## Task to complete
Retype exactly the lines of the listing below from the one with "Task: Click the $1,299.00 price" through the last, both included, and leave every picture out.

## Dataset
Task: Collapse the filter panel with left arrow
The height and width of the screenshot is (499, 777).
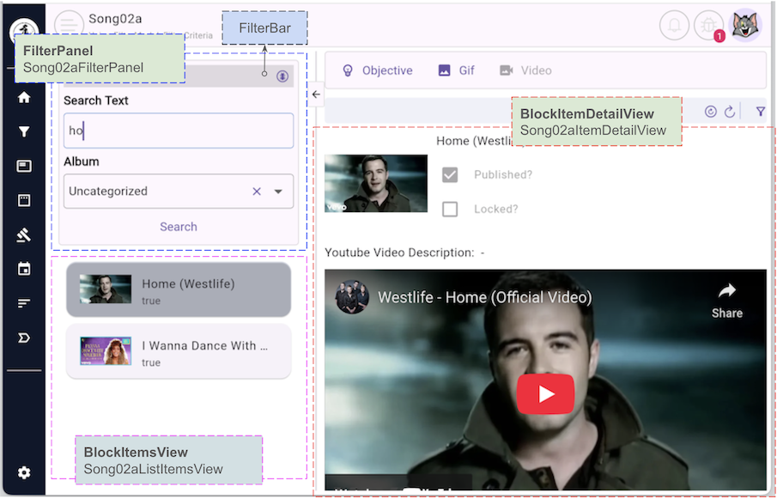Action: 316,94
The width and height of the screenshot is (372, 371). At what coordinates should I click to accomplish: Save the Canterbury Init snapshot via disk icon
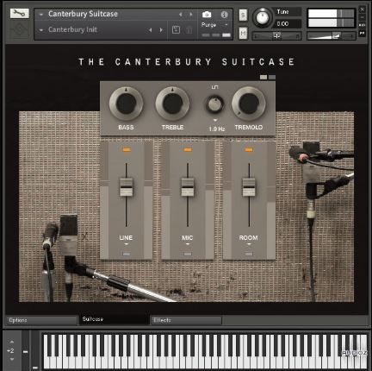pos(176,30)
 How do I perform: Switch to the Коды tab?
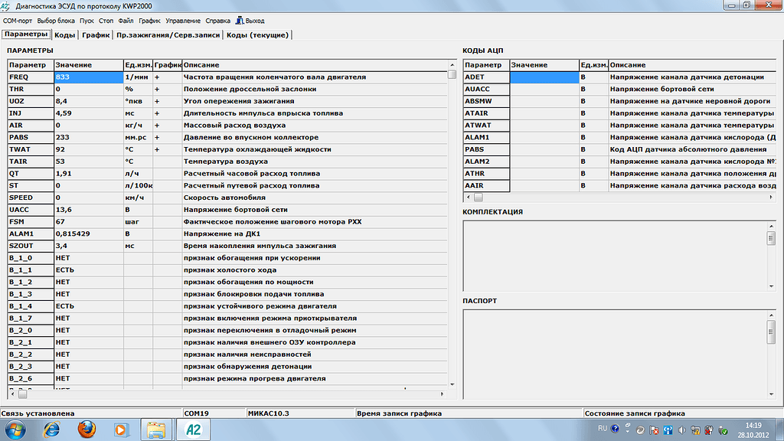65,34
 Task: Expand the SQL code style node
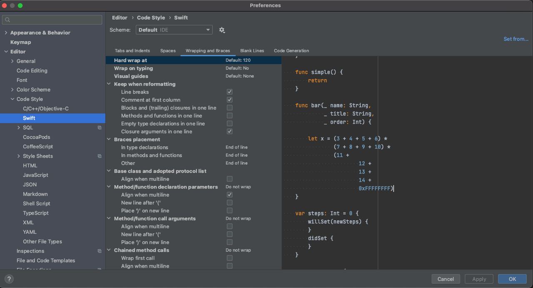18,128
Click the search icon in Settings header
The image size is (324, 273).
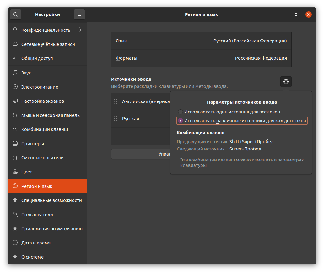(16, 14)
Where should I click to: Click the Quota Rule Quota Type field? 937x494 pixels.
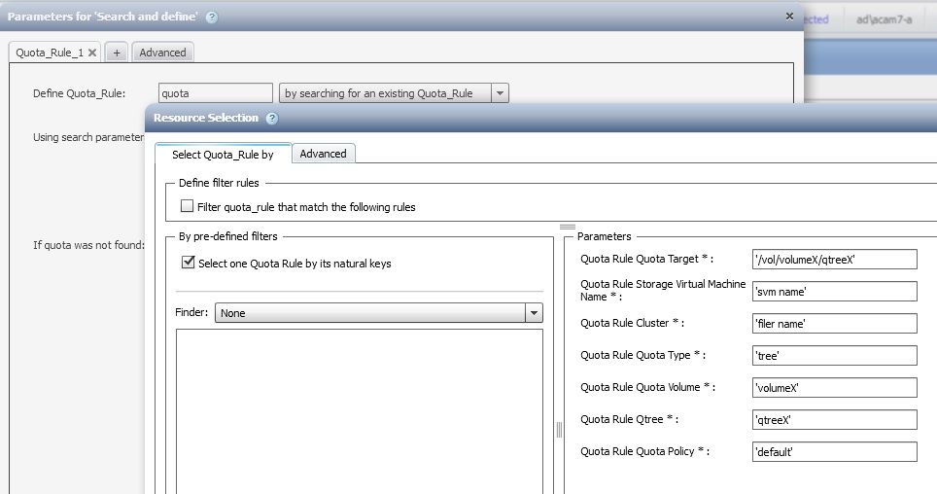[x=834, y=355]
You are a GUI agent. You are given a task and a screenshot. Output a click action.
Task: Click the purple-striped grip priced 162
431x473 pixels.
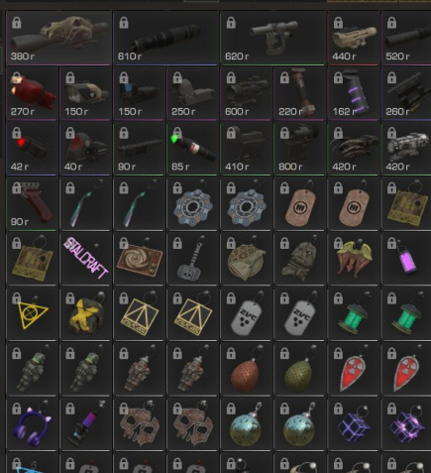[x=354, y=93]
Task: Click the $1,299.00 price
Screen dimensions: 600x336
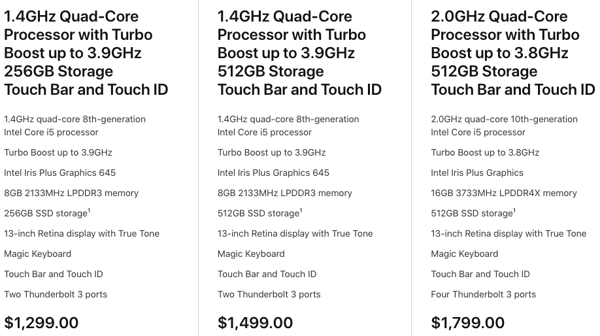Action: pyautogui.click(x=41, y=322)
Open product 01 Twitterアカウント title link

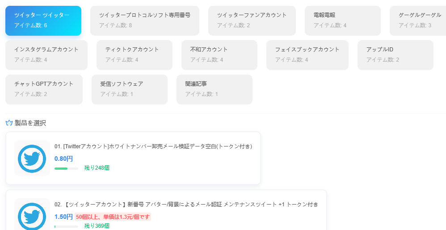(153, 146)
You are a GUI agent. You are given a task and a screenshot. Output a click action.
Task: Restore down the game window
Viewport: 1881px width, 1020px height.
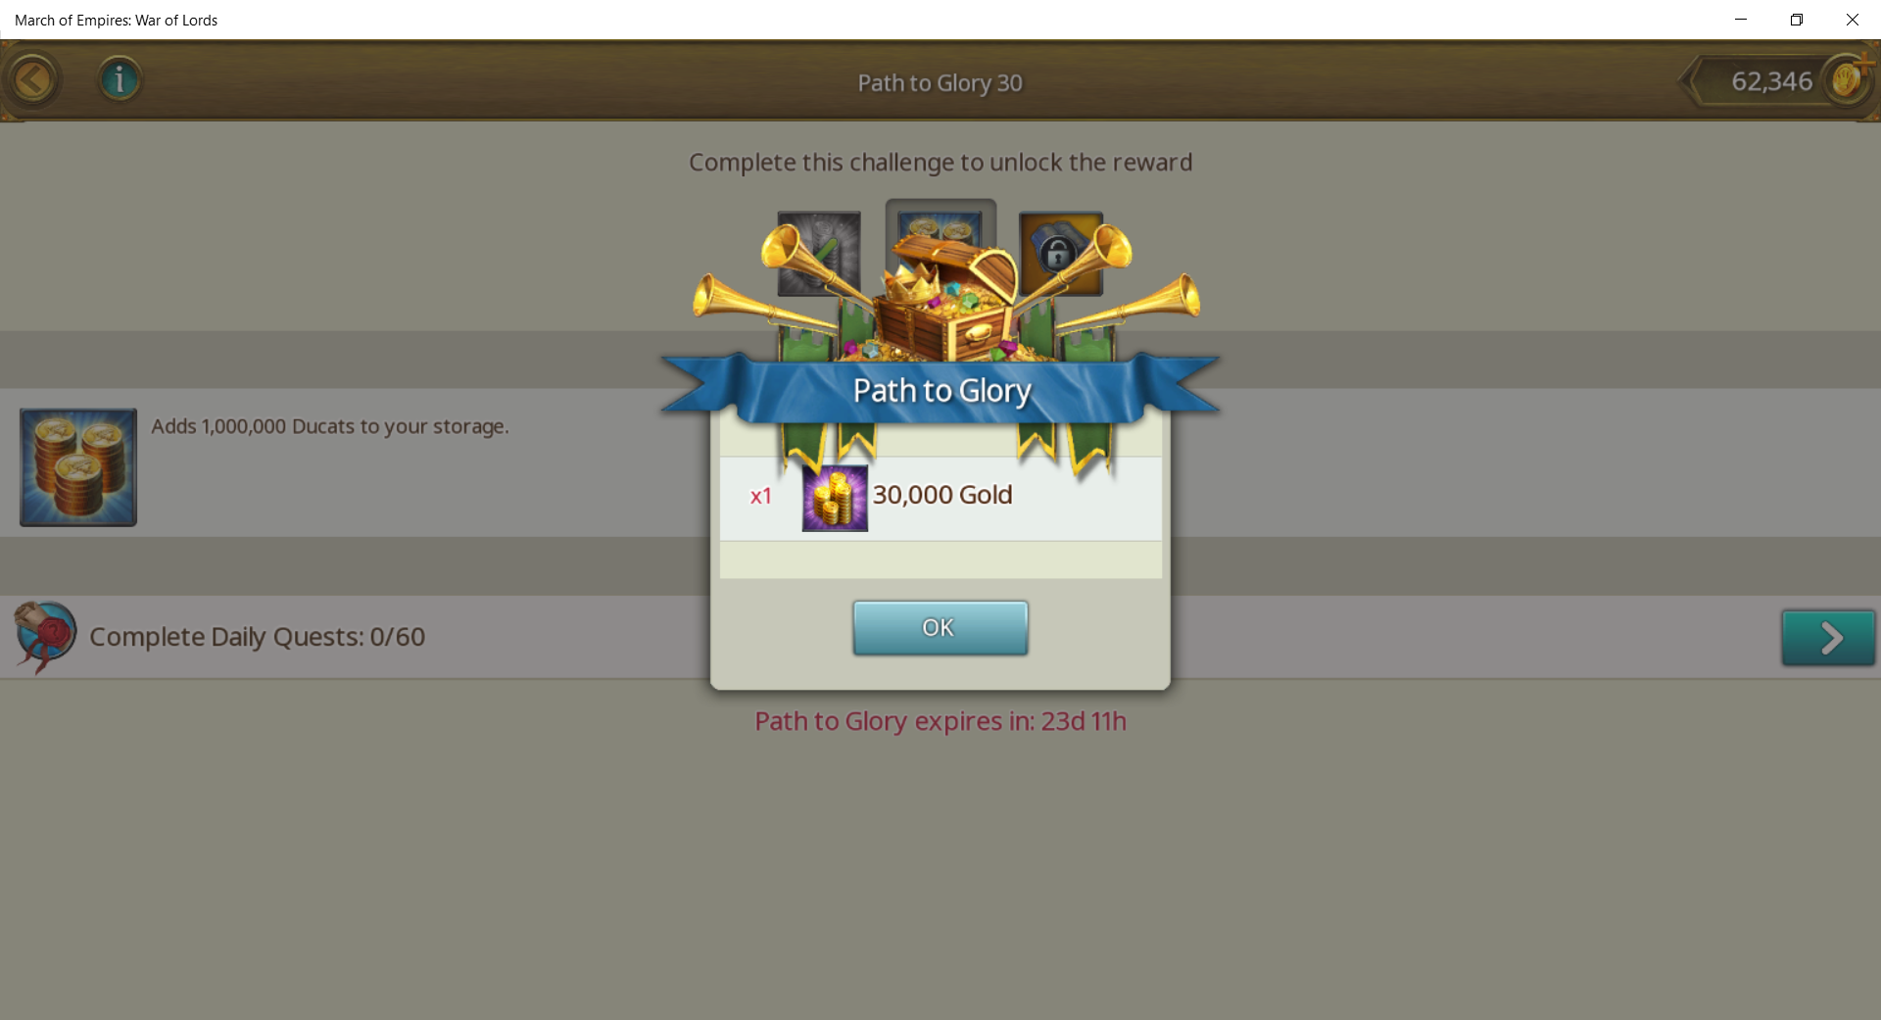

## Result of the exercise
Task: Click the $1,299.00 price
Screen dimensions: 600x336
Action: pyautogui.click(x=41, y=322)
Open product 01 Twitterアカウント title link

(153, 146)
You are a GUI agent. You are given a task and a screenshot. Output a click action.
Task: Restore down the game window
Viewport: 1881px width, 1020px height.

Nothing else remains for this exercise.